Data Handling#

Module for various data handling helper functions.

This package provides helpers for:

  • Adding a unique identifier column to results dataframes to track samples across datasets and enable reliable merging.

  • Computing improvement metrics and running the evaluation pipeline with optional outlier handling.

  • Producing performance summaries tailored to PEP estimation tasks for evaluation and reporting.

  • Assessing and quantifying the relationship between reference PEP measurements and heart rate signals.

  • Generating descriptive statistics and diagnostic summaries for PEP values across datasets or cohorts.

  • Loading and filtering input data specific to a chosen algorithm or experimental setup.

  • Computing error metrics grouped by experimental factors and aggregating those error statistics for analysis.

  • Extracting PEP annotations or reference signals from dataset records for downstream processing.

  • Retrieving canonical reference datasets or records used for benchmarking and validation.

  • Merging metric outputs and reconciling per-sample results produced by multiple annotators into a unified view.

  • Converting series of RR intervals into instantaneous heart rate values.

  • Exposing miscellaneous low-level utility helpers used across the data handling code.

Core helpers#

add_unique_id_to_results_dataframe(data[, ...])

Add a unique ID to the results dataframe.

compute_improvement_outlier_correction(data, ...)

Compute the percentage of samples which improved, deteriorated, or remained unchanged after outlier correction.

compute_improvement_pipeline(data, pipelines)

Compute the percentage of samples which showed sign changes in the error metric between two pipelines.

compute_pep_performance_metrics(...[, ...])

Compute the performance metrics for the PEP values.

correlation_reference_pep_heart_rate(data[, ...])

Compute the correlation between the reference PEP values and the heart rate.

describe_pep_values(data[, group_cols, metrics])
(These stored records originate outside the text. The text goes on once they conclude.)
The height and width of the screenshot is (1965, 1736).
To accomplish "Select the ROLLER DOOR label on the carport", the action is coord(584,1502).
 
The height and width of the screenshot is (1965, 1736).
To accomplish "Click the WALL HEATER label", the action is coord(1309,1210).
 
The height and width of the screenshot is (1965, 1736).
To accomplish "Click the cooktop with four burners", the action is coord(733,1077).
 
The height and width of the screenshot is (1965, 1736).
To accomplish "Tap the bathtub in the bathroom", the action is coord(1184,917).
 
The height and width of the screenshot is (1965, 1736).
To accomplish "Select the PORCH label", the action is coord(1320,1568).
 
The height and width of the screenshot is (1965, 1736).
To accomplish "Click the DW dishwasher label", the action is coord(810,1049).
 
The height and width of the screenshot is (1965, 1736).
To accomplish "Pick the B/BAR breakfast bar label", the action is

Compute the descriptive statistics for the PEP values using the pandas.DataFrame.describe method.

get_data_for_algo(results_per_sample, algo_combi)

Extract the data for a specific algorithm combination from the results-per-sample dataframe.

get_error_by_group(results_per_sample[, ...])

Compute mean and standard deviation of the error metric by group.

get_pep_for_algo(results_per_sample, algo_combi)

Extract the PEP values for a specific algorithm combination from the results-per-sample dataframe.

get_reference_data(results_per_sample)

Extract the reference data from the results-per-sample dataframe.

get_reference_pep(results_per_sample)

Extract the reference PEP values from the results-per-sample dataframe.

merge_result_metrics_from_multiple_annotators(results)

Merge result metrics from multiple annotators into a single dataframe.

merge_results_per_sample_from_different_annotators(results)

Merge results-per-sample dataframes from different annotators into a single dataframe.

rr_interval_to_heart_rate(data)

Convert RR intervals in milliseconds to heart rate in beats per minute.

Utilities#

Utility functions for data handling.

This module provides utility functions for handling data from the EmpkinsDataset and GuardianDataset. The functions include reindexing and renaming of the data according to specific mappings for conditions and phases. The reindexing can be performed either before or after the data has been renamed, depending on the user’s needs.

reindex_empkins(data[, after_rename])

Reindex data from the EmpkinsDataset.

rename_empkins(data)

Rename the data from the EmpkinsDataset.